It’s wild how reading words on a screen- and really, that’s all that happened, I read words on a screen- has such an intense physical impact.
First, your face gets hot and light headed as the blood seemingly empties from your head. Then in rapid succession, your stomach drops. You think: I might pass out. I might vomit. Between you, dear reader, me, and the NSA (just kidding?), I’m not sure both isn’t an option.
This happened to me not long ago so I remember it pretty well. However, after a decade as a business operator, this isn’t the first time I’ve had something like this happen and I like to think I’m cool under pressure.
So. I changed my pants. I spent a few minutes on the phone sorting out what had happened. And then resumed my normal day. I even forgot to mention it to my wife2 when I got home initially. That’s how unfazed I was.
That’s not a flex - it’s more embarrassing that these things have happened multiple times before I learned these lessons. Lessons that hopefully this email will provide you without the hot-faced-pit-in-stomach-faint-no-vomit-no-both feelings.
I’ve built a fairly resilient banking stack that allowed for my business to have bank accounts holding 6 figures cleared out… and continue on with little to no disruptions to payroll or operations.
As it happens, I started writing this earlier in the week. Before fires ripped through LA and resilience and preparation for disaster became first and foremost on my mind all week. Do our trucks have full tanks of gas? Do we have water on hand? First aid? Antibiotics? Candles? I probably need bigger tires and new racks on my Rover…3
These are the truly scary things, the REAL fires, far more devastating than the things we call “fires” in our business.
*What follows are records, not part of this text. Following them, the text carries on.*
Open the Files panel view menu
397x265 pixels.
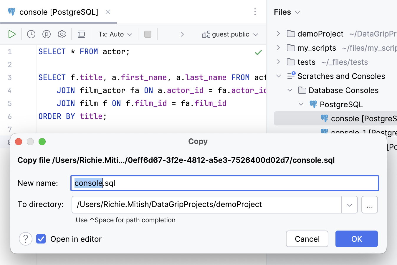point(297,12)
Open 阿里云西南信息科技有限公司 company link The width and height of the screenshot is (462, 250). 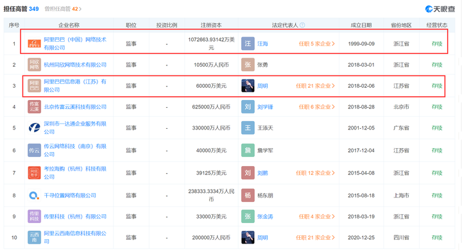[75, 237]
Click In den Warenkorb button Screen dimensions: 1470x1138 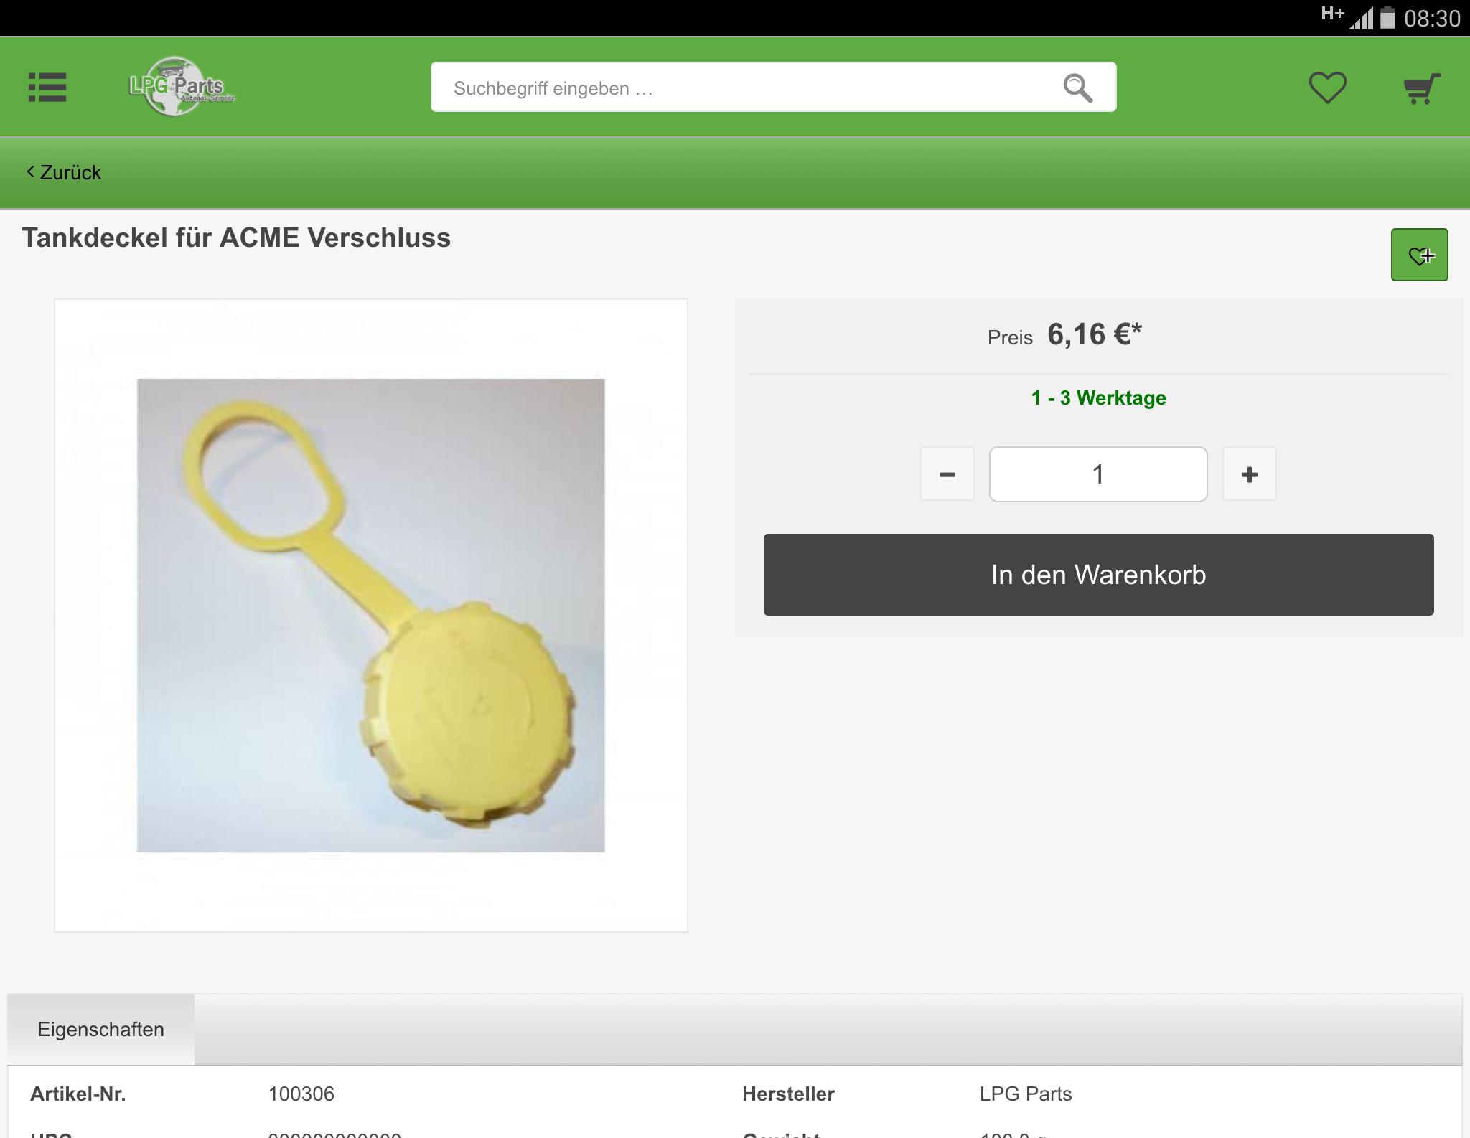[x=1098, y=574]
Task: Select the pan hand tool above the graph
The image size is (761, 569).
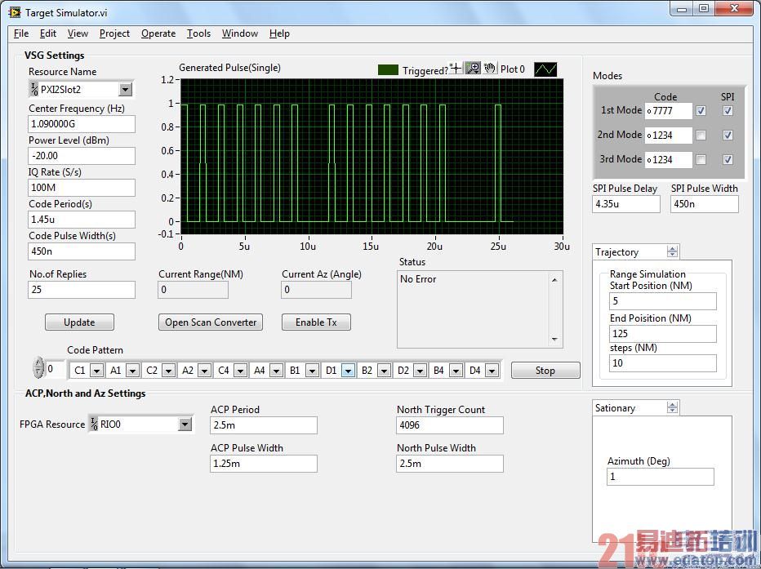Action: tap(490, 68)
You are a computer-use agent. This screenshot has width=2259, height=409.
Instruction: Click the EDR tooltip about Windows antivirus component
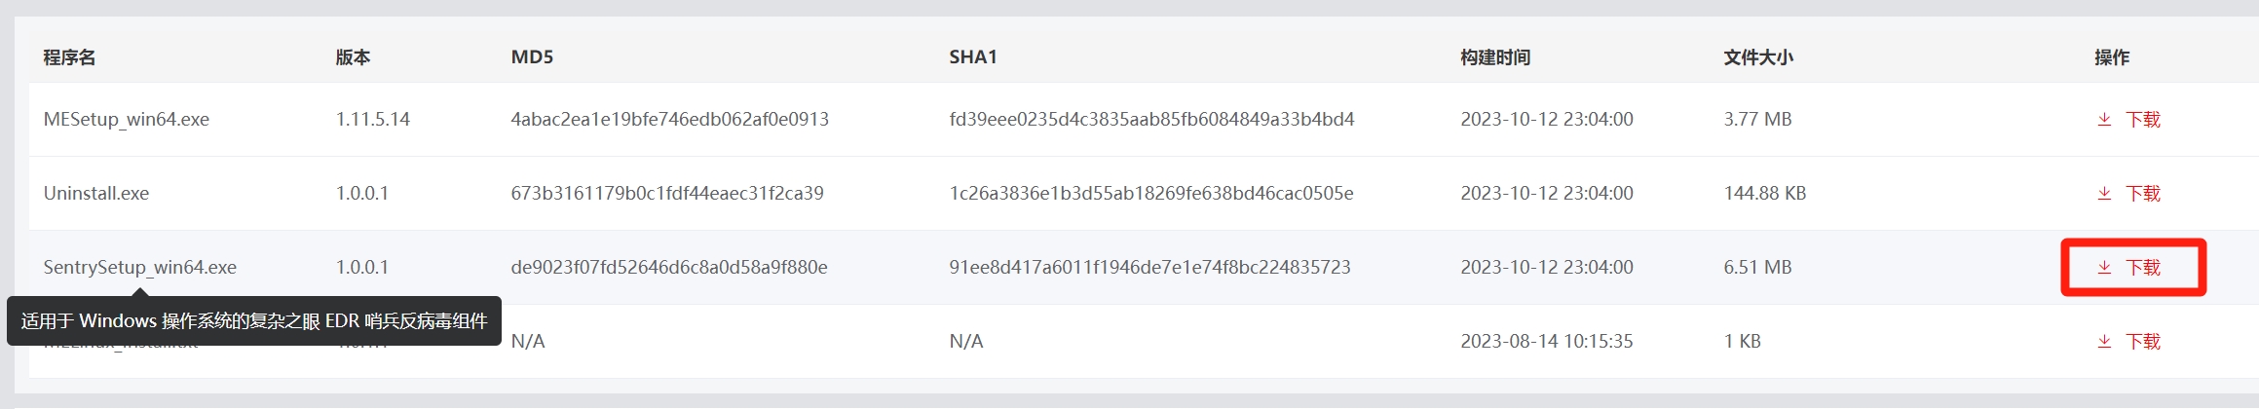click(254, 320)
But when the bad stuff happens, like the really really bad stuff, I can’t overstate the value to having a business that operates like an asset that helps get you through it and not another complication to be managed.
So let’s cover one element of your business that can really make a difference whether it’s a business “fire” or a literal fire.
Your banking and cash management stack.
Here is our playbook for building a resilient AND cash flow optimizing banking set up.
Move funds into multiple accounts across multiple banks.
Maintain appropriate amounts of reserves based on your business
Set up protocols for saving, deploying, and distributing cash
We’ll tackle #1 today.
Move funds into multiple accounts across multiple banks
On any given day anything can happen. Tech issues might lock you out of an account, a bank can fail (SVB), a hold might be put on transferred funds indefinitely, or a random BOI audit error could clear out your accounts with no warning.
The line between minor annoyance and catastrophic can be as thin as the deadline in your payroll calendar. There are no "my dog ate my homework" exceptions in business. You either have the money or you don't.
Here's how I'd set up your accounts:
Operating checking
This is where all your transactions run that can't be put on a charge or credit card. I'd pick something that is well established and has a good UX since you'll be in it more often than others and you need your primary horse to be reliable.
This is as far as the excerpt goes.